EC-SPM measurements for 1 M lithium bis (trifluoromethane) sulfonamide (LiTFSI) in tetraethylene glycol dimethyl ether (TEGDME) support a through-solution mechanism for lithium peroxide nucleation and growth. Previous EC-SPM measurements have been performed under potentiometric control. To understand the effects of rate on nucleation and growth of lithium peroxide and to represent a realistic constitutive Li-O2electrode interface, we operate under galvanostatic control. For both (111) textured gold and highly ordered pyrolytic graphite (HOPG), we observe a significant delay between the onset of the galvanostatically driven oxygen reduction reaction and the first appearance of a solid product, which supports a through-solution saturation and precipitation mechanism.

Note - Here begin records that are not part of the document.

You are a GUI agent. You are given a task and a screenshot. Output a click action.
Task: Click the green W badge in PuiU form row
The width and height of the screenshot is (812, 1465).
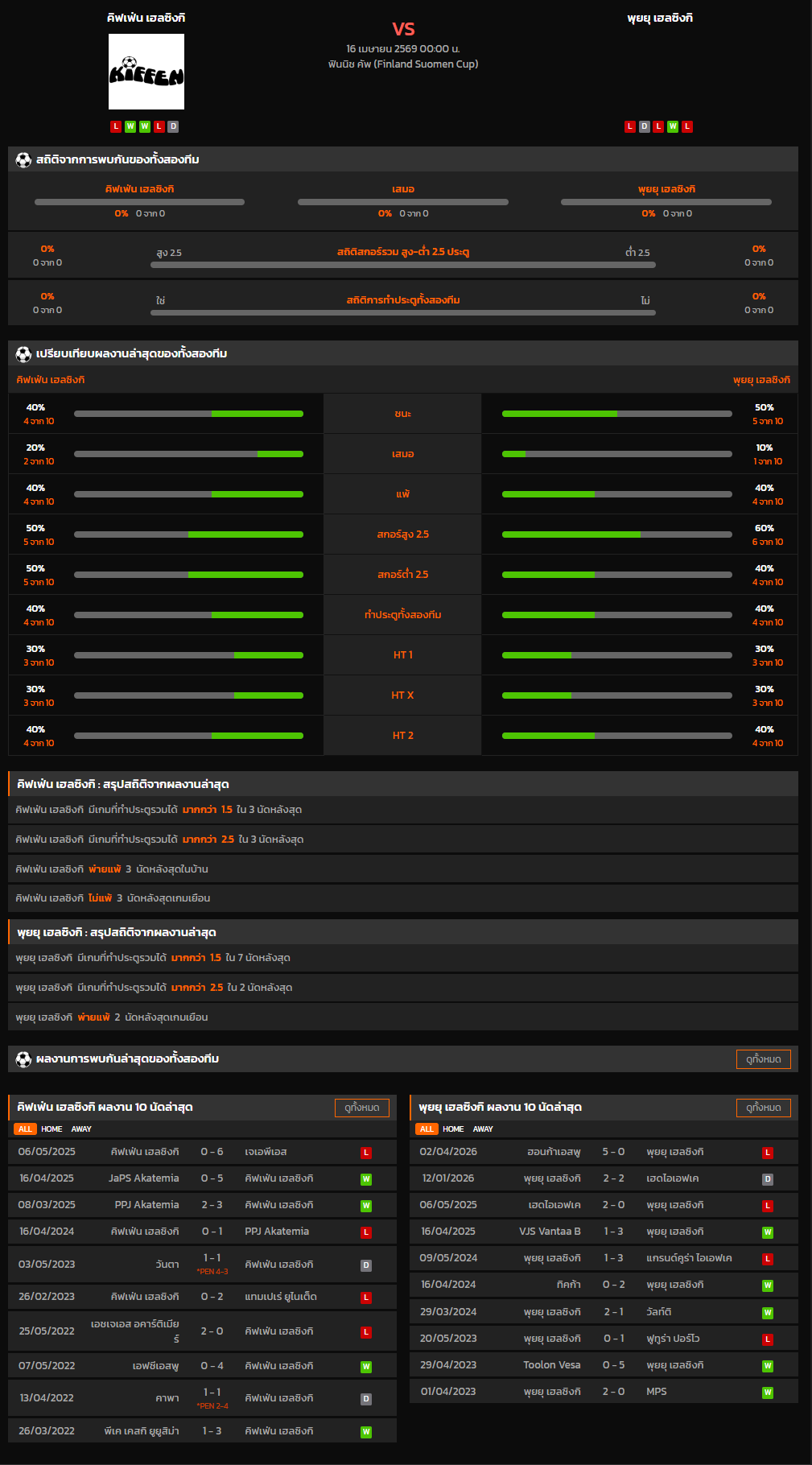[x=673, y=126]
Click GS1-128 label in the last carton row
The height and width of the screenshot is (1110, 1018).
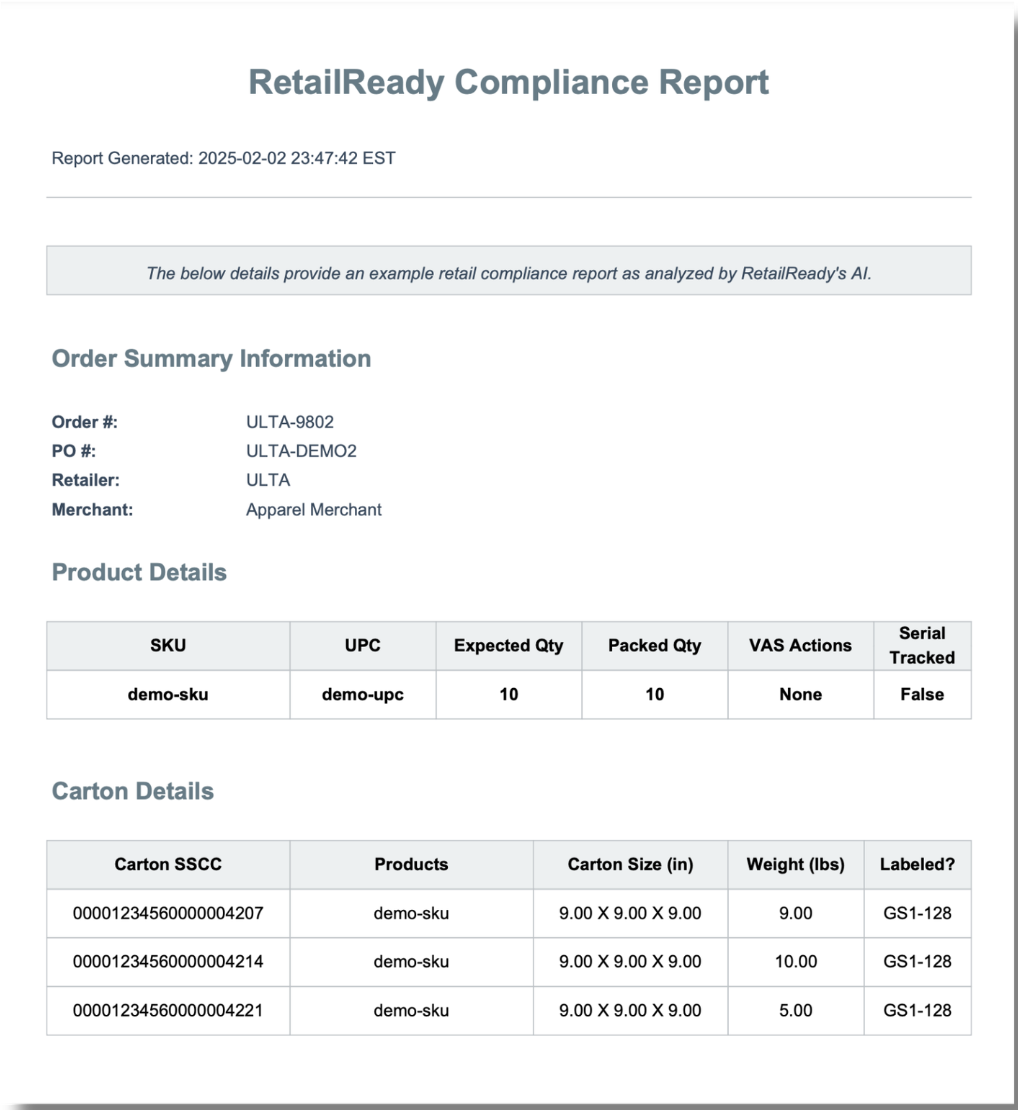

The difference in distribution of active sites on gold and HOPG can be used to understand the lithium peroxide reaction mechanism. As shown in Figure 1, we observe a compact, uniform film (~1.5 nm) on gold electrodes, which is expected because the area of the gold electrode consists of equivalently active sites. On graphite electrodes, we find that the morphology, properties, and spatial distribution of lithium peroxide are rate-dependent, as has been found for carbon cathodes. At high rates on HOPG, as shown in Figure 2, lithium peroxide forms fairly uniformly without strong step edge dependence, despite higher charge transfer activity of active defect sites on the step edge compared to the basal plane. Conversely, at low rates, initial nucleation is directed preferentially toward the step edges, consistent with their higher activity. It is difficult to determine whether step edges are the preferred nucleation site or if higher activity drives superoxide saturation at the steps, leading to disproportionation and precipitation. However, additional measurements using lithium peroxide pre-saturated electrolyte show no nucleation preference at the step edges even at slow rates. This result indicates a through-solution precipitation mechanism because the locations of the electron transfer sites (step edges) do not correlate with the locations of lithium peroxide formation. Furthermore, the delay observed between initiation of the discharge and lithium peroxide formation is greatly reduced in the pre-saturated electrolyte, further indicating a through-solution precipitation mechanism.

This work is supported as part of the Joint Center for Energy Storage Research, an Energy Innovation Hub funded by the U.S. Department of Energy, Office of Science. Sandia is a multi-program laboratory managed and operated by Sandia Corporation, a wholly owned subsidiary of Lockheed Martin Company, for the U.S. DOE’s NNSA under contract DE-AC04-94AL85000.